Word for word, transcribe the data below from the line with "Given: Click the 39조 3,948억원 reported value" to the line with "Task: Click the gear icon for 系统设置", keeping both of those lines.

[[ Extracted records open ]]

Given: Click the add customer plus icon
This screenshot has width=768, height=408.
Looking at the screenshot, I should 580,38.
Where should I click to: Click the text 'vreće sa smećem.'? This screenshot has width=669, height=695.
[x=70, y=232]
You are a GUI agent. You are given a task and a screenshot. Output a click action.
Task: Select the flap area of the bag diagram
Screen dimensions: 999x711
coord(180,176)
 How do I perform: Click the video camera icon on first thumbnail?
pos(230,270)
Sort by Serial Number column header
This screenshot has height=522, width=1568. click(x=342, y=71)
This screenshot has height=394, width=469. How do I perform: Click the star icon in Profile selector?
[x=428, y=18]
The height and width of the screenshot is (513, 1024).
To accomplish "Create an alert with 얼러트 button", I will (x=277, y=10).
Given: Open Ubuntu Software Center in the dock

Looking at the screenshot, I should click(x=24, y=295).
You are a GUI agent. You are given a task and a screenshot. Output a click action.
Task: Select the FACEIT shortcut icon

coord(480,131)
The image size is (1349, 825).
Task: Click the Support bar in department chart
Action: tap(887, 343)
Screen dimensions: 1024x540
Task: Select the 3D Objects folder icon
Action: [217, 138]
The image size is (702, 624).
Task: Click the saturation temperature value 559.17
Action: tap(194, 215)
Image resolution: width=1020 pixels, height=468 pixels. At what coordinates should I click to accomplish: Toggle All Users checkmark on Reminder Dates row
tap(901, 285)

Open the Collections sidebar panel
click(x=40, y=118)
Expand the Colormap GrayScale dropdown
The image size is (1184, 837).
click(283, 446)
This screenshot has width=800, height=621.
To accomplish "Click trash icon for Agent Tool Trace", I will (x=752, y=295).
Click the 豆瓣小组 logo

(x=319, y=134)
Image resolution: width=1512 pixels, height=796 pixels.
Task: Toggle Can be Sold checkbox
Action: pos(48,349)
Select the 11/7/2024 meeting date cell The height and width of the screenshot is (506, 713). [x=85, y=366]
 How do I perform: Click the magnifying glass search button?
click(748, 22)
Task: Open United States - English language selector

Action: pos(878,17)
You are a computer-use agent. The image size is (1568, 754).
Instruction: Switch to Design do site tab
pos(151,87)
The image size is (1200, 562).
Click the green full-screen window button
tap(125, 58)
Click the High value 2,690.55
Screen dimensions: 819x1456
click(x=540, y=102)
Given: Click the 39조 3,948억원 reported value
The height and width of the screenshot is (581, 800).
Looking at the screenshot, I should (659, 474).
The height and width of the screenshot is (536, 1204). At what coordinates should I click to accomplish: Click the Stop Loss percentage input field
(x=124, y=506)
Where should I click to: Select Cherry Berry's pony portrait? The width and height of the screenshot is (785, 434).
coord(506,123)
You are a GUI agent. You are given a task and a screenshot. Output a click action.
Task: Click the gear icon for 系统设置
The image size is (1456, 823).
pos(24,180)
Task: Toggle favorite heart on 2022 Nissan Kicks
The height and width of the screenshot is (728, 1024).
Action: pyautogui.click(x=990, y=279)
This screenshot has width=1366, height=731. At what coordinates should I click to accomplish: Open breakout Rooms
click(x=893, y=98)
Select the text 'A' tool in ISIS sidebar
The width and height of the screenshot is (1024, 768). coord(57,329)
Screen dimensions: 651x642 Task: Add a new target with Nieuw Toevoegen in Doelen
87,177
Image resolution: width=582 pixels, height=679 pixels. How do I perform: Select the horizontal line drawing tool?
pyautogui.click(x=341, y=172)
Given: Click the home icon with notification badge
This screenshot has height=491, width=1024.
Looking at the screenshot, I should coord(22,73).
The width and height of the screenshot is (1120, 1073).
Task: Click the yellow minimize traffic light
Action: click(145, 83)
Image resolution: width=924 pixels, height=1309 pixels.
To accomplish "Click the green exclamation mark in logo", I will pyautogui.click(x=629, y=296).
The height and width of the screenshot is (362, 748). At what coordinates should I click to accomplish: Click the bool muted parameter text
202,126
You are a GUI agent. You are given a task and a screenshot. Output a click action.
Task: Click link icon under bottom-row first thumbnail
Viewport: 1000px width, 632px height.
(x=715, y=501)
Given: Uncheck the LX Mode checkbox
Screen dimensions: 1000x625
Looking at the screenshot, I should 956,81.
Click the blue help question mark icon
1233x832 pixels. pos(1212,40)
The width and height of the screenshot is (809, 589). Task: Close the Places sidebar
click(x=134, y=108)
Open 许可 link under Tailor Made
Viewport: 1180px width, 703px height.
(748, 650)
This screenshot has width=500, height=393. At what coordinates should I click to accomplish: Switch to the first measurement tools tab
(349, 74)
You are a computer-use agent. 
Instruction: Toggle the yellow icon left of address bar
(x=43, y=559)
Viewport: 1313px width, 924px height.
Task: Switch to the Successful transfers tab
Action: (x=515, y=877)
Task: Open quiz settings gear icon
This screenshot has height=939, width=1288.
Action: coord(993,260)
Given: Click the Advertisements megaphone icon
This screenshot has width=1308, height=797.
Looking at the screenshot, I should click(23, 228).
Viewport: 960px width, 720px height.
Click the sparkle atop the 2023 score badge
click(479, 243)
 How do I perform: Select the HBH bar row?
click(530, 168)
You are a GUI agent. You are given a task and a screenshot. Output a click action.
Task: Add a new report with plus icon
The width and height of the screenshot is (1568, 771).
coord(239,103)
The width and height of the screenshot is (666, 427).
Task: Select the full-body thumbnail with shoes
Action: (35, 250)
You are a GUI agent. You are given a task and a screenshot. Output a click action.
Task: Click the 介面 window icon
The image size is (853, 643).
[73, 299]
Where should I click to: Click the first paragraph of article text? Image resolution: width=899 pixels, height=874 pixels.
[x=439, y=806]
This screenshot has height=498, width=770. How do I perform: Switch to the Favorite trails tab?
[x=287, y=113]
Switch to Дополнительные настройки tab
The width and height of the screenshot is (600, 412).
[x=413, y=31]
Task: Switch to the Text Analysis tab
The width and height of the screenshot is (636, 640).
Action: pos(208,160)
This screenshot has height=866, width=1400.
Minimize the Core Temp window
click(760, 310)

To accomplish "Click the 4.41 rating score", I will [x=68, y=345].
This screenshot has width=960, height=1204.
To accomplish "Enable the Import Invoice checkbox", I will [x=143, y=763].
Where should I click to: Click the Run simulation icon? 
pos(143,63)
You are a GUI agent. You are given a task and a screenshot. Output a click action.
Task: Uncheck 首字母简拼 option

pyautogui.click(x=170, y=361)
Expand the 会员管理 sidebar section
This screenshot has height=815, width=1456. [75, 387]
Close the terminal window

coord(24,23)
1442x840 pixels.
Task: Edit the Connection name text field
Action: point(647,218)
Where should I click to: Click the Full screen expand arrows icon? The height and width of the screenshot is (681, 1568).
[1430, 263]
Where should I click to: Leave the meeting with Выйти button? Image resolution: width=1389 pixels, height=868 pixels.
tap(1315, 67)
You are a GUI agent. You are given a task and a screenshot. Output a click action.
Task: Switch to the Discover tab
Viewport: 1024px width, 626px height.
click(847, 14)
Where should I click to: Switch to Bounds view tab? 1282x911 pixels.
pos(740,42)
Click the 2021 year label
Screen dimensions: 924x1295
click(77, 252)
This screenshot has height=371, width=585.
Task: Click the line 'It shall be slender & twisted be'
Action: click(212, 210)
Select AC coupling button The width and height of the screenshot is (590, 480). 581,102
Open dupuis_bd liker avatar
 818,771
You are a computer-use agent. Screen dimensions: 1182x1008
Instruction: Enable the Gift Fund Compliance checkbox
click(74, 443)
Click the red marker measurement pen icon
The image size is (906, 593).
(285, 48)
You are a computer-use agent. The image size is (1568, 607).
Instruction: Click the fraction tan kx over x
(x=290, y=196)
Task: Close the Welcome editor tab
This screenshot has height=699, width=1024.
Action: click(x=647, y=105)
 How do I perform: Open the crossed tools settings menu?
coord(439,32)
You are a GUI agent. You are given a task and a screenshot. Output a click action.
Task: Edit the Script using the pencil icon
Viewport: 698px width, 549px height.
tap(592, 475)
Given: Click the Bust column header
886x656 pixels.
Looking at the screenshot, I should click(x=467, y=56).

[[ Extracted records closed ]]

Result -
Given: Click the 39조 3,948억원 reported value
The height and width of the screenshot is (581, 800).
Looking at the screenshot, I should (659, 474).
The height and width of the screenshot is (536, 1204). At what coordinates should I click to accomplish: Click the Stop Loss percentage input field
(x=124, y=506)
Where should I click to: Select Cherry Berry's pony portrait? The width and height of the screenshot is (785, 434).
coord(506,123)
You are a GUI agent. You are given a task and a screenshot. Output a click action.
Task: Click the gear icon for 系统设置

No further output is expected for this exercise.